Il est de moins en moins rare de voir des pêcheurs sur glace capturer accidentellement cette espèce sur les glaces de la baie des Ha! Ha!. 

«Il y a quelques années, on disait que c'est un mythe, explique le président de Promotion Pêche, Rémi Aubin. Aujourd'hui, quand les gens nous disent qu'ils se sont fait casser leur ligne, on les croit.

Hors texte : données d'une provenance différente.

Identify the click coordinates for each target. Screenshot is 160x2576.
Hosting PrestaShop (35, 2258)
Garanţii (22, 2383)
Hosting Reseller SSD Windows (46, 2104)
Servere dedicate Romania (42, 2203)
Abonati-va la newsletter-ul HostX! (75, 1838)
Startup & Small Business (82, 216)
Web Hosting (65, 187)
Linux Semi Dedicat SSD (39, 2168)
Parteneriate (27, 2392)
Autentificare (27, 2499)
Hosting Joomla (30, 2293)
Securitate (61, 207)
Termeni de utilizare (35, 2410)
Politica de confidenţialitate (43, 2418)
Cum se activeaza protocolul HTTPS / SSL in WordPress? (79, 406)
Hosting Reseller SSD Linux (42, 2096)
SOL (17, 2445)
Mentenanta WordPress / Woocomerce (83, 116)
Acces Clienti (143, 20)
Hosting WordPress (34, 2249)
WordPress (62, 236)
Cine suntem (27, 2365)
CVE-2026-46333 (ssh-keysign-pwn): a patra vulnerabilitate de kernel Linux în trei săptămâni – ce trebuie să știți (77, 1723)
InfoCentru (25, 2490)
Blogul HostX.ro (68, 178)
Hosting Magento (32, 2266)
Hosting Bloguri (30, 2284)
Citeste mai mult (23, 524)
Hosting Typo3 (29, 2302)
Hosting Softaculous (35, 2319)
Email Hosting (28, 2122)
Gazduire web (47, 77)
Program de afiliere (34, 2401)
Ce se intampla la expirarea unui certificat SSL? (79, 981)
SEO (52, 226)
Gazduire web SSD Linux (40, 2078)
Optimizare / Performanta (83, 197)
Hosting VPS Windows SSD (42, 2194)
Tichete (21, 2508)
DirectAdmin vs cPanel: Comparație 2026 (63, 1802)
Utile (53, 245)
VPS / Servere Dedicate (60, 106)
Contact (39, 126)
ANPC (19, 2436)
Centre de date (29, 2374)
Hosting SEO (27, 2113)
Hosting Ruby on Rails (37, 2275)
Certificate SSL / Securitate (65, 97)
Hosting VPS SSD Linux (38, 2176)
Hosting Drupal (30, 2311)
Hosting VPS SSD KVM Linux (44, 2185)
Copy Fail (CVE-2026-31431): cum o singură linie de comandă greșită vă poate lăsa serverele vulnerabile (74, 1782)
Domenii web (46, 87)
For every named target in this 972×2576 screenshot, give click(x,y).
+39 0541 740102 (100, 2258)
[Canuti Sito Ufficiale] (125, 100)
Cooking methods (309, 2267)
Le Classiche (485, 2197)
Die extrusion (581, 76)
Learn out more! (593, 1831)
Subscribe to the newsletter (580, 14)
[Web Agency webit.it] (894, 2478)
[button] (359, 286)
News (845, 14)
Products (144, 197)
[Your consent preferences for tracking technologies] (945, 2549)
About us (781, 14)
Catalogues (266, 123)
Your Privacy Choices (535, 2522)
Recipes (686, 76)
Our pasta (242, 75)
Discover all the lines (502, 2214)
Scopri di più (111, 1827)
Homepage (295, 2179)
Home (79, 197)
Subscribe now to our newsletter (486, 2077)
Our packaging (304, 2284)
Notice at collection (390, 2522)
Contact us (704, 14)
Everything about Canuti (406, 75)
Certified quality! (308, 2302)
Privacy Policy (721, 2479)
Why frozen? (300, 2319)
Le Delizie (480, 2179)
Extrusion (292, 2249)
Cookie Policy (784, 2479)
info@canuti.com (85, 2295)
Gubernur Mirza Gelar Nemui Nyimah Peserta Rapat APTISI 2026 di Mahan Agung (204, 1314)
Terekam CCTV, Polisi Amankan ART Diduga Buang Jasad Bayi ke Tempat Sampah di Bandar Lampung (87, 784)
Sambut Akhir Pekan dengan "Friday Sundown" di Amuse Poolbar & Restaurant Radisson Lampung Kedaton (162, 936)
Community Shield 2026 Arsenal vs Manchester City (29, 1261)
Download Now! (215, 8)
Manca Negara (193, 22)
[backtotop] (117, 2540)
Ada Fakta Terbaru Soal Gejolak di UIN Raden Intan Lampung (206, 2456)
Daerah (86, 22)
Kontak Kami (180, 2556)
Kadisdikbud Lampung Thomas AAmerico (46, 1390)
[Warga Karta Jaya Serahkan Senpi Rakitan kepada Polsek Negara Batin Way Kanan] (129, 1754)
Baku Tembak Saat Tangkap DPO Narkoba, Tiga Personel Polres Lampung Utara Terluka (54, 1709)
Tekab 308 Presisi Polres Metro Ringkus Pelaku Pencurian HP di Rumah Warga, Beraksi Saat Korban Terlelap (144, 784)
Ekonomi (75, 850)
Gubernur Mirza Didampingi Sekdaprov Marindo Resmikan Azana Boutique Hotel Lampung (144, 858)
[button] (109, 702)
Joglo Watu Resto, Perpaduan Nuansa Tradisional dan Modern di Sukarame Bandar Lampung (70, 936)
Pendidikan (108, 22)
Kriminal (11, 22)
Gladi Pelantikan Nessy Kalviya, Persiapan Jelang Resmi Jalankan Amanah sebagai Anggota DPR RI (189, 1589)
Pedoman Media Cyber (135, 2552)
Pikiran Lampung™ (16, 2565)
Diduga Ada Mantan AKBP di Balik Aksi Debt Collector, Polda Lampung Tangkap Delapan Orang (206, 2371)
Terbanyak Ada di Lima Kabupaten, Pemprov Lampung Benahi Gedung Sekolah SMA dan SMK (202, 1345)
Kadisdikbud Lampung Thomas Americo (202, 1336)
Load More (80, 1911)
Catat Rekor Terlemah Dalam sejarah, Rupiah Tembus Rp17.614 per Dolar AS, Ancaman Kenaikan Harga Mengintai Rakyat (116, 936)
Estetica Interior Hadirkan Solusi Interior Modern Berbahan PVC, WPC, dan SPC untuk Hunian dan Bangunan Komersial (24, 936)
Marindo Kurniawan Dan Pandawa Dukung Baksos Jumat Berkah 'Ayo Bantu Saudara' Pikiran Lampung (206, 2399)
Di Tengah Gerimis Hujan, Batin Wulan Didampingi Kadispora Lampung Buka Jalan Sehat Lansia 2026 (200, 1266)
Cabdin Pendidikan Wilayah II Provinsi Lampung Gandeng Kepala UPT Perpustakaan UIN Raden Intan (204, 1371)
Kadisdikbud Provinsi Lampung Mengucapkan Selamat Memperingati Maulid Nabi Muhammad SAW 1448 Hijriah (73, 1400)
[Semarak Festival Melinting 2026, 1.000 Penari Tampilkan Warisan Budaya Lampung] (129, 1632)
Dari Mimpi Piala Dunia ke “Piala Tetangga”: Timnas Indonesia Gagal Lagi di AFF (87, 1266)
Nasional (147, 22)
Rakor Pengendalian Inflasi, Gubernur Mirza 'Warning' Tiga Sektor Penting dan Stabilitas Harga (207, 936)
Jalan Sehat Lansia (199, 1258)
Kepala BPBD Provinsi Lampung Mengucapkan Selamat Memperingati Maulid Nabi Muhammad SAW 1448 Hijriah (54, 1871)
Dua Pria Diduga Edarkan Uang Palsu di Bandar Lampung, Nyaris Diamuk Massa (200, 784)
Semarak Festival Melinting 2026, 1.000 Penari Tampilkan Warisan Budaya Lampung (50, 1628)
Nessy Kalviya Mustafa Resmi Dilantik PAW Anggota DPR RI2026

L'an passé, je me souviens d'un monsieur qui était arrivé ici les deux mains en sang parce qu'il avait monté une ligne avec un flétan.» 

Ce sont ces histoires qui prouvent, selon lui, que le poisson est de retour en abondance et qu'Ottawa n'a plus aucune raison d'interdire sa pêche récréative. 

Sa remise à l'eau est obligatoire depuis 1998. 

«Si on pouvait en garder un seul dans la journée ou même avoir une limite de grosseur, précise M. Aubin. On se vante toujours au Saguenay qu'on est le pays des géants. On a des monstres qui vivent dans le Saguenay, des poissons qui sont même plus gros que nous. Un flétan, ça peut atteindre 300 kilos.» 

L'organisme Promotion Pêche peut déjà compter sur des appuis de taille, dont celui de la Fédération québécoise des chasseurs et pêcheurs, qui compte près de 160 000 membres. 

Quant au député conservateur Richard Martel, il s'engage à défendre le dossier à Ottawa. 

«On a rencontré l'ancien ministre des Pêches de l'époque et on va continuer les discussions avec la nouvelle ministre», a-t-il indiqué. 

Le problème, c'est qu'en permettant la pêche récréative du flétan de l'Atlantique au Saguenay, on doit aussi l'autoriser dans d'autres régions, comme la Gaspésie. Or, là-bas, les pêcheurs commerciaux craignent que cela ait un impact sur leurs ressources. 

«Si tu acceptes pour un, il faut que tu acceptes pour l'autre et les contextes sont très différents, même si nous sommes dans la même zone de pêche», précise Richard Martel. 

Rémi Aubin n'écarte pas la possibilité de lancer une pétition pour solliciter d'autres appuis et accentuer la pression sur Ottawa.